- **Stored items**:
★ ★ ★ ★
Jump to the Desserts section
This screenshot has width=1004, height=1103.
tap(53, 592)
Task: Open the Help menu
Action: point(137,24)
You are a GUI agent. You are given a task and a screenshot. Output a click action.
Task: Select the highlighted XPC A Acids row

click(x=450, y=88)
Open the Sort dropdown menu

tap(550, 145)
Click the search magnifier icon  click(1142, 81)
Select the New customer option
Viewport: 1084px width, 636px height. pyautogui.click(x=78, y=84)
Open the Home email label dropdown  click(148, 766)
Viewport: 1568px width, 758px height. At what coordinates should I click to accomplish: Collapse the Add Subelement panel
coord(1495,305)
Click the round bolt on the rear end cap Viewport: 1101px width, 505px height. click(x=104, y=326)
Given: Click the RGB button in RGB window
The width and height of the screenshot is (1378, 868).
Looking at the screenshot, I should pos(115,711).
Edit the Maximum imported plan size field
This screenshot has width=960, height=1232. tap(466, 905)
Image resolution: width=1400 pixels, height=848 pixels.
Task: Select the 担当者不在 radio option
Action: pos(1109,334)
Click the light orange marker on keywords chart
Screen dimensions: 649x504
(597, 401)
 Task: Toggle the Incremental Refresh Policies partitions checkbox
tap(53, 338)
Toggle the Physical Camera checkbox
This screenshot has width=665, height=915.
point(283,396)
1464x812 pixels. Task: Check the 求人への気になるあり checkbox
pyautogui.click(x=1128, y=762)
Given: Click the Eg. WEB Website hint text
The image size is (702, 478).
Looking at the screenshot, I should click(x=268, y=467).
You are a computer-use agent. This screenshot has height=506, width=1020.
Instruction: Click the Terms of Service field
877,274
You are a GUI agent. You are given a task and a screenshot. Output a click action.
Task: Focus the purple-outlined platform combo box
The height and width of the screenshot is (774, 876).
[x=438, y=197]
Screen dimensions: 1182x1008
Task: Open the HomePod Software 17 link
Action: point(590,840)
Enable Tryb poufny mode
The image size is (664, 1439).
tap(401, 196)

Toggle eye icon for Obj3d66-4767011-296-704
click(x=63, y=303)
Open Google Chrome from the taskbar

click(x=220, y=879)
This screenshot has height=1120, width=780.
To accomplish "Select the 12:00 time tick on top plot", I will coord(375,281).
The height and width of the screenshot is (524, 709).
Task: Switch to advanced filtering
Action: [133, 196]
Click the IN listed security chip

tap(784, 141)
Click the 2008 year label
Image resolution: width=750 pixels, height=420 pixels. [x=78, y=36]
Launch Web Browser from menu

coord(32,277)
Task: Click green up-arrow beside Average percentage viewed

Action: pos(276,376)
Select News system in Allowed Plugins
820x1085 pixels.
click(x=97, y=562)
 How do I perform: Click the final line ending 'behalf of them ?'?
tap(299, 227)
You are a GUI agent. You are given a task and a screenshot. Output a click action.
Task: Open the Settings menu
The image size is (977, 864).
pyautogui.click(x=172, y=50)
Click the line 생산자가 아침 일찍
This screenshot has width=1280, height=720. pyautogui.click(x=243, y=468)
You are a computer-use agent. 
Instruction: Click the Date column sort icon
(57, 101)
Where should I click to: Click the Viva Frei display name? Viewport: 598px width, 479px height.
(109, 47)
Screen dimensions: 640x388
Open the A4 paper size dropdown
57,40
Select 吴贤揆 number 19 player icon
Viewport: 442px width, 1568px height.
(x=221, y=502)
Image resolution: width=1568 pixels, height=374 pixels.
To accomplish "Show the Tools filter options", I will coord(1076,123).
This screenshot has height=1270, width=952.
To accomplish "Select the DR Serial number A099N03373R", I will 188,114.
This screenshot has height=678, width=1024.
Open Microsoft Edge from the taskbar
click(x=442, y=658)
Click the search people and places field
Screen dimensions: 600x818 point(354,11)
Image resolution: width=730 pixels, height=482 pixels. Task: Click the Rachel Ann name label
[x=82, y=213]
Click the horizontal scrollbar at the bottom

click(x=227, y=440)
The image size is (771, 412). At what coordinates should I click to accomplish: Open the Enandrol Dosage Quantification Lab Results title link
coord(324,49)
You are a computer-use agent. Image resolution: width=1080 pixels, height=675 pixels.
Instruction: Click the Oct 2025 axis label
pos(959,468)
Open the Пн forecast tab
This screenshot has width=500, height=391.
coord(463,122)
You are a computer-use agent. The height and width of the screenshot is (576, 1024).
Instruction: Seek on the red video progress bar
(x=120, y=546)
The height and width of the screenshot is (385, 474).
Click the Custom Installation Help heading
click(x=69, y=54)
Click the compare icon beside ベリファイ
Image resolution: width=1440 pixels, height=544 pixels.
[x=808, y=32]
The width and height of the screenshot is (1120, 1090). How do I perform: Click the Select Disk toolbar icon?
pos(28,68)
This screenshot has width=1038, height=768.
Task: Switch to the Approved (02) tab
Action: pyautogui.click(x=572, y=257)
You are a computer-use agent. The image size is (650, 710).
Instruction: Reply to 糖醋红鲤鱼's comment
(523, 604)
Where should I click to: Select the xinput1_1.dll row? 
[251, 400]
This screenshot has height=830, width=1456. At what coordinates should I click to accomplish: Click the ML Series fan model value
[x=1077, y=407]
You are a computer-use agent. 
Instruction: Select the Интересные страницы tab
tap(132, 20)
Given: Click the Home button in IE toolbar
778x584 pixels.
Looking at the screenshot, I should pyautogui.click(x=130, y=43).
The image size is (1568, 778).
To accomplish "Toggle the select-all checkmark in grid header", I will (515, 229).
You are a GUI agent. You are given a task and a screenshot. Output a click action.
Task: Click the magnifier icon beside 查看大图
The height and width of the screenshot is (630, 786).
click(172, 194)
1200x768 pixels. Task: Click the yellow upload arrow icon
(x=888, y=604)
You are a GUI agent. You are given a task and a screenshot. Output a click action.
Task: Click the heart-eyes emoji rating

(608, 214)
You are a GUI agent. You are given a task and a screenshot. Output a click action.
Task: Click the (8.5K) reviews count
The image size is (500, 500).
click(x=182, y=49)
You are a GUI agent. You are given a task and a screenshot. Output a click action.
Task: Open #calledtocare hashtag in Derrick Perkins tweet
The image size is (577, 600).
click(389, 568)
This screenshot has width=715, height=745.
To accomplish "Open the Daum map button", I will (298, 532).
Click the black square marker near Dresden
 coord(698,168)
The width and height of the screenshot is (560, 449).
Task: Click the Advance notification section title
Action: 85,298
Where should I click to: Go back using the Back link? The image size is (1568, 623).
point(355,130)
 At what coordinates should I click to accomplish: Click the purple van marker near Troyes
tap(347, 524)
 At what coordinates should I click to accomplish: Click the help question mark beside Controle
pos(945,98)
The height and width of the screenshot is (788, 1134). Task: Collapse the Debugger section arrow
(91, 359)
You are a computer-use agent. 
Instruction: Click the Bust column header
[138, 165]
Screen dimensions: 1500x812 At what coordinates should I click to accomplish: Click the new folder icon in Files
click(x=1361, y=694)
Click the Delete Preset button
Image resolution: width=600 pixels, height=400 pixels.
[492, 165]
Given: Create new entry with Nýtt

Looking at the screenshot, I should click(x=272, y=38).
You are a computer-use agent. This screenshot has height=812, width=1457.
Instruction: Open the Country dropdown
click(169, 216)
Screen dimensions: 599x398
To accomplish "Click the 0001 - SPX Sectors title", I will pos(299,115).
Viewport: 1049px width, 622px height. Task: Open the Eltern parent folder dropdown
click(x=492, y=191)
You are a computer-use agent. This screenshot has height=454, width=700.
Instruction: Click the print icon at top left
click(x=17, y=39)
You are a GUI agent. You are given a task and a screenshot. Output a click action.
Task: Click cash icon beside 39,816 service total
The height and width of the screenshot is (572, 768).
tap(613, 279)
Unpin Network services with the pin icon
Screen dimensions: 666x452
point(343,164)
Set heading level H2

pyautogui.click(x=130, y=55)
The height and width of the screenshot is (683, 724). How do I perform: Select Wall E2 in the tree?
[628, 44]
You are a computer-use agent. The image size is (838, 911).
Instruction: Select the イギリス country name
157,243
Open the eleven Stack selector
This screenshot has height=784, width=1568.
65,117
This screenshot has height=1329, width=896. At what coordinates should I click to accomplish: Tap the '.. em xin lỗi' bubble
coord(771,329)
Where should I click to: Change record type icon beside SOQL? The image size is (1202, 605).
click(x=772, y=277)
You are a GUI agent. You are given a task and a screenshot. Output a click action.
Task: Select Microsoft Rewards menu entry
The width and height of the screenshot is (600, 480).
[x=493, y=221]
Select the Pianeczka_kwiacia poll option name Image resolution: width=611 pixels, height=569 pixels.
★ ★ ★ ★
- **Task item**: Go through the data above and copy each line that holds the word "magnifier".

- **Solution to the problem**:
Click the search magnifier icon  click(1142, 81)
Task: Click the magnifier icon beside 查看大图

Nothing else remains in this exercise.